The government hasn’t “banned” Microsoft – far from it, schools still can choose what they want. The state ideologically encourages the use of Open Source, and stands to benefit financially from it. More importantly the students will definitely benefit more by getting exposed to free culture and open source early, since I have a feeling that the future is going to be “open”.
Lifehacker Gets on the Bandwagon August 24, 2006Posted by Carthik in applications, commentary, ubuntu.

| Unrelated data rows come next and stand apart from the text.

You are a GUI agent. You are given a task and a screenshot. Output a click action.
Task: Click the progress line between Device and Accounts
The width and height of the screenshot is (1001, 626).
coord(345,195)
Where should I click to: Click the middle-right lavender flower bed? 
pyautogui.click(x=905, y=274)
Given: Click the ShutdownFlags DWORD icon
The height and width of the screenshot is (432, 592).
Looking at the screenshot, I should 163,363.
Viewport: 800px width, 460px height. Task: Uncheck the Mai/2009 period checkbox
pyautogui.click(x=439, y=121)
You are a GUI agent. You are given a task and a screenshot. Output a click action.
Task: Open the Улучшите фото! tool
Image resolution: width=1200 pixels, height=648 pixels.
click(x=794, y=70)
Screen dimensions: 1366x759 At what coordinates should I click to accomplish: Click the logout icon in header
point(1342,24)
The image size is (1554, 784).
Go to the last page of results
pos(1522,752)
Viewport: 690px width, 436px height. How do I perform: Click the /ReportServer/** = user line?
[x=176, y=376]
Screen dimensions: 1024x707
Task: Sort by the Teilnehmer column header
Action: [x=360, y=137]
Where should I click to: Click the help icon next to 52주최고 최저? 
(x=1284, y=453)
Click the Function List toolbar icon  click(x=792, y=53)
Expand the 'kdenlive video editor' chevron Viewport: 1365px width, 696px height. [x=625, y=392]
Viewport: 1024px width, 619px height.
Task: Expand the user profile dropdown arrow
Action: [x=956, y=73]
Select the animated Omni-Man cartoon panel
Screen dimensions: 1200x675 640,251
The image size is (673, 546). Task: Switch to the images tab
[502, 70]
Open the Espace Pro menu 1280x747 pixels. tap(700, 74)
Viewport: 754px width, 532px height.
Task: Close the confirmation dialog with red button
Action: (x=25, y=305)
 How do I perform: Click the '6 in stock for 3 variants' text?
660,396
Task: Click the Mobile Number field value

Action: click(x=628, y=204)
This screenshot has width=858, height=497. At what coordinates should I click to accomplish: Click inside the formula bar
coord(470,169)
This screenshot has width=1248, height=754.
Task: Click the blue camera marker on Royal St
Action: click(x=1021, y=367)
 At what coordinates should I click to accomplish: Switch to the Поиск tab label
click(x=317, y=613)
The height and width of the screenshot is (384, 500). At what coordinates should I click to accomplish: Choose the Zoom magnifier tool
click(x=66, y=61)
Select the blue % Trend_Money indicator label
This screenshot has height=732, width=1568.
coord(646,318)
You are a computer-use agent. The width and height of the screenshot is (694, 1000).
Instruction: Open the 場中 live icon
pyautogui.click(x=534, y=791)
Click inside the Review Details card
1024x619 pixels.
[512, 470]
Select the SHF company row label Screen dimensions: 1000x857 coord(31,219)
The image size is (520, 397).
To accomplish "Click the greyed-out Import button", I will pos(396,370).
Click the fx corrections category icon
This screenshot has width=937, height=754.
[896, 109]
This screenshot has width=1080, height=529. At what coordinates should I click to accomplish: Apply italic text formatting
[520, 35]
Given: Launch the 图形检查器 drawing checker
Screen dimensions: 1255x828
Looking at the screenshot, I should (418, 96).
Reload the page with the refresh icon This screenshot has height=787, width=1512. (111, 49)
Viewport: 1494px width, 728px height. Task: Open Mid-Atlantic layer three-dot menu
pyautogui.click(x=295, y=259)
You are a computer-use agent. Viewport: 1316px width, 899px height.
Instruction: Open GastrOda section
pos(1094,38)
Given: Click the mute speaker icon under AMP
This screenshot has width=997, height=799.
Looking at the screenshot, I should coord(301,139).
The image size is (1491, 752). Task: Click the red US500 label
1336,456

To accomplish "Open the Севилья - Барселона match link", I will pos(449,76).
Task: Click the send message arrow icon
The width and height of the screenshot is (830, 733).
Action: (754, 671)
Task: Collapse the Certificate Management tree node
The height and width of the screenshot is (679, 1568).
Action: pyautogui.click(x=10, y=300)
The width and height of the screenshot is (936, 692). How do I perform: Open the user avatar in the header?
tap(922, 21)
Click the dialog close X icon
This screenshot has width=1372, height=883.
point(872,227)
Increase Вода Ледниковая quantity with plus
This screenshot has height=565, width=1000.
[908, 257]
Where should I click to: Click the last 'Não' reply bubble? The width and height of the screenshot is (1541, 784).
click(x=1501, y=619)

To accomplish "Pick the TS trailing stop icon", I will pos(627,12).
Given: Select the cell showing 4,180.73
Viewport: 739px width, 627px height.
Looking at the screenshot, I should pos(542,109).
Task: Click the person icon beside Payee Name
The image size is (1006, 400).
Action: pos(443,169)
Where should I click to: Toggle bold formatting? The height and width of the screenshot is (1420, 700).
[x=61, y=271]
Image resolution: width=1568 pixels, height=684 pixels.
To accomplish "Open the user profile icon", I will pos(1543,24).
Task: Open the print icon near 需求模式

Lifehacker has a post describing the top 10 apps for Ubuntu. I have issues with the first one on the list, but I tend to avoid controversy and will say no more than that sometimes, getting things done yourself is a lot more fun, and informative. So it is that I have never used Automatix or EasyUbuntu, but instead just maintain a list of packages I like to install and install them myselves. Some of the settings I modify regularly are also modified manually. Why?, because fewer things go wrong real bad when a person attends to making the changes, and you change or deviate from the “base” system (which works admirably well) no more than you need to, and every person needs different things. I have known people without DVD drives adding the ability to decrypt DVDs – how that would be useful beats my mind, but the reason?, “Well, I just used Automatix, and it was an option, so there!” This is not meant to disparage the tool in any way, but please do choose to get your hands dirty, learn, and live fully 🙂 There is nothing either of these tools does that is not easy to figure out on one’s own. In any case, it is easier to figure out than figuring out how to enable support to play some wierd (wicked?) codecs in Windows’ Media Player (from what I remember).
I also don’t have (or haven’t done) 8 of the 10 things that are on the LifeHacker list. I haven’t, for sure, had to install Firefox – it’s already installed, LifeHacker!! Also, I prefer mplayer over VLC, and so on… So while you have to take the “Top 10 Apps for Ubuntu” title, and the list of software/steps recommended with a grain of salt, it is always good to see Ubuntu catching on, and being mentioned in popular online media.
Ubuntu Featured on Wikipedia August 7, 2006Posted by Carthik in commentary, news, ubuntu.
WorldChanging is a forward looking, optimistic weblog that I read regularly, and it was on WorldChanging that I first read about the Ubuntu wikipedia article being the featured article on August 5th, displayed prominently on the front page of Wikipedia. Congratulations to Ubuntu! Seeing a post entitled “Ubuntu” on World Changing was a nice surprise, but I guess it is obvious that Ubuntu can be World Changing.
The WorldChanging article on Ubuntu mentions a post that questions whether free software is really such a good deal for Africa (Ethiopia in particular). The point he makes is:
But this assumes that the choice for African computer users is between expensive proprietary software and free opensource software. The reality is that they have a third choice – cracked, pirated proprietary software.
He then goes on to quote ridiculously cheap prices in the the Ethiopian market for cracked and pirated software.
This so wrong, on so many levels. The “free” is not just related to the price, it has more to do with a liberating, enriching, world changing feeling. Doing the right thing, or sticking with the underdog is never easy.
…principled positions are sometimes inconvenient. Free software is no exception. It’s frequently different, sometimes incompatible and a bit more work. In some situations (dare I say it?), it’s not as good as the proprietary alternatives.
It might be inconvenient in the short term, but the long term benefits and a nation free of the guilt of using pirated software is well worth the short term inconveniences.